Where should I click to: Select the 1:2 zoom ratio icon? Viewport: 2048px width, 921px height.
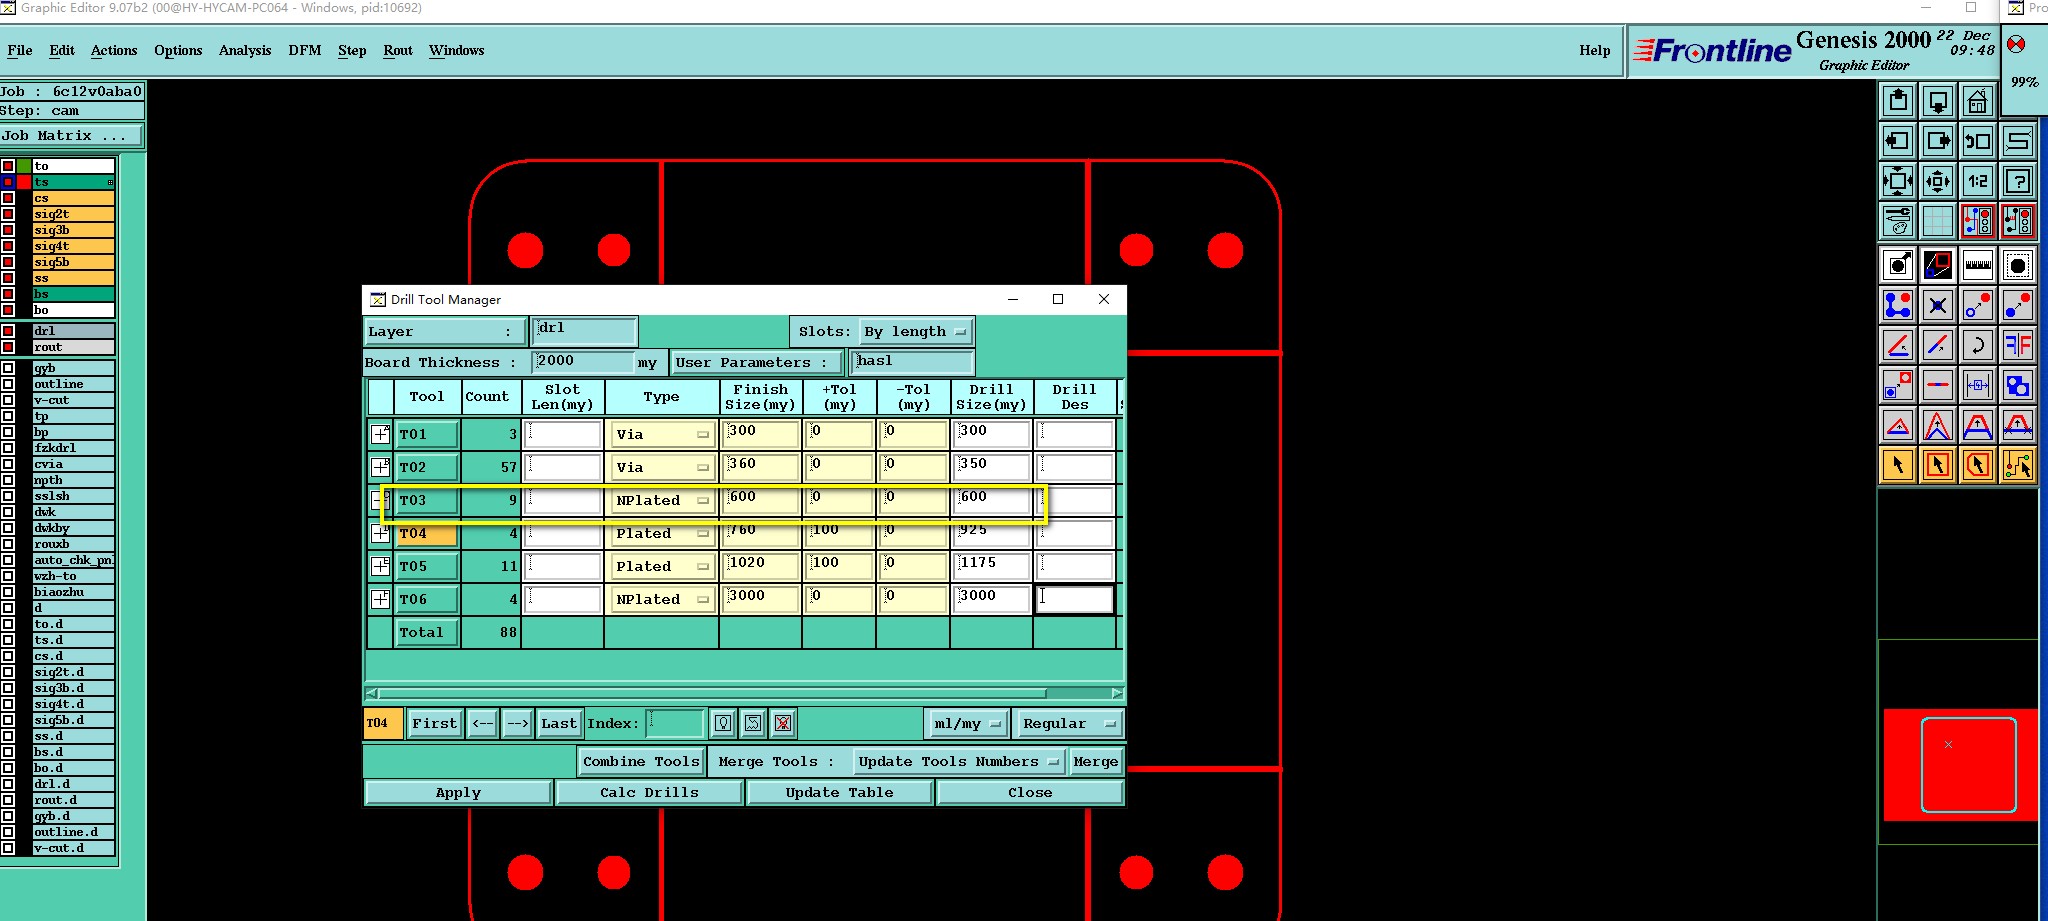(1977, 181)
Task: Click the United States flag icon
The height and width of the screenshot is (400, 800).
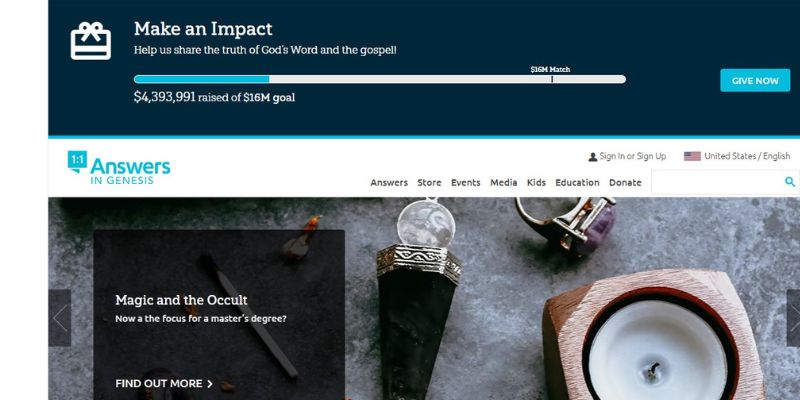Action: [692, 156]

+---+

WORK TASK
Nothing but the lines from the one holding "Task: Click the United States flag icon" to the end of the entries above should be echoed, exactly and with both ends included; omit the pictures.

EXERCISE RESULT
Task: Click the United States flag icon
The height and width of the screenshot is (400, 800).
Action: [692, 156]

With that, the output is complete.